The awful reality is that nothing happened when Stevenson and Yates resigned and I suspect this is because they did remarkably nothing much because this is what life has come to be about – doing nothing much.  None of us contributed much to the mad, religious economics that lets a few rich trouser most of the spoils, and the “brilliant” CEOs and the rest all turn out not to have known anything about what’s been going on when some glimmer of truth crawls out from under the carpet,

There’s plenty of stuff that needs doing, but instead of being able to organise that we engage in mad rituals as surely as Easter Islanders building statues and destroying the wood needed for boat building.  I’m for sacking anyone ‘earning’ more than £80K a year and sending them on compulsory voluntary service overseas.  I suspect we wouldn’t miss them, just as the Met won’t miss Yates and Stephenson – not because they weren’t decent men but because they were and were just doing their bit.  The problem is that the gross injustice of the rich world has moved in on the solid values we expect and we have started to use all kinds of false justification for the vast salaries paid to the ‘gods’.
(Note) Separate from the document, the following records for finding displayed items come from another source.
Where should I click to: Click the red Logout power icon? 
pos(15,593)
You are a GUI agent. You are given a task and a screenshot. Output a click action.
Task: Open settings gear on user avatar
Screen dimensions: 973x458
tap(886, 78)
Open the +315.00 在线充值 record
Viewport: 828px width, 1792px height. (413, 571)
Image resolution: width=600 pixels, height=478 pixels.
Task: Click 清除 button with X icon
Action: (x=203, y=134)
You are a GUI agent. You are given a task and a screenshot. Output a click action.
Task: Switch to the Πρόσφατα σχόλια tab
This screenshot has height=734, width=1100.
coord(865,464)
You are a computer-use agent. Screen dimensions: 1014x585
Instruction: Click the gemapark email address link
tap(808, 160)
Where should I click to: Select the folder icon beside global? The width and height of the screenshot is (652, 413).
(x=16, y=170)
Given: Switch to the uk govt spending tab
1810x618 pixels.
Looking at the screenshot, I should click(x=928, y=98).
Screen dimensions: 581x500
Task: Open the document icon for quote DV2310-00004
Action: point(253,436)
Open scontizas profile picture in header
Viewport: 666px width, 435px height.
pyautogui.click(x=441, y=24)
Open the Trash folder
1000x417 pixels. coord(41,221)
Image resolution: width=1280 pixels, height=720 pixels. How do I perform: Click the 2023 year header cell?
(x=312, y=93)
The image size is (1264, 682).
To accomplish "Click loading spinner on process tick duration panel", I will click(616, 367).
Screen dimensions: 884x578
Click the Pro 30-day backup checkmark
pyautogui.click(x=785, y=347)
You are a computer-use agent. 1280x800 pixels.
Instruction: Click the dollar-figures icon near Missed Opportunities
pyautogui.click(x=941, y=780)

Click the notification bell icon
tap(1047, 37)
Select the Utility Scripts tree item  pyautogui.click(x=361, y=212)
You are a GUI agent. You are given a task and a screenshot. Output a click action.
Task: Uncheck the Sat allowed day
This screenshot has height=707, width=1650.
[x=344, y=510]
I think it’s time to get back to being ordinary – John Yates seemed a very ordinary man to me – and putting an end to celebrity through money.  Good leadership is valuable, but we’re pretending we can get it by paying for it – and this is a myth,  Someone at the IPCC should have stood up and stopped the investigation into the passing on of a cv in its tracks.  But why should we expect anyone to show some decency and determination when our ‘great leaders’ pray at the feet of the gods of the free-lunch economy in which debts larger than all we transact ‘produce’ what we ‘need’?  We’re in the hands of lunacy and need to be shocked out of it.  This is clear when we can’t stop kids being bullied at school but can investigate an instance of nothing that wouldn’t matter anyway.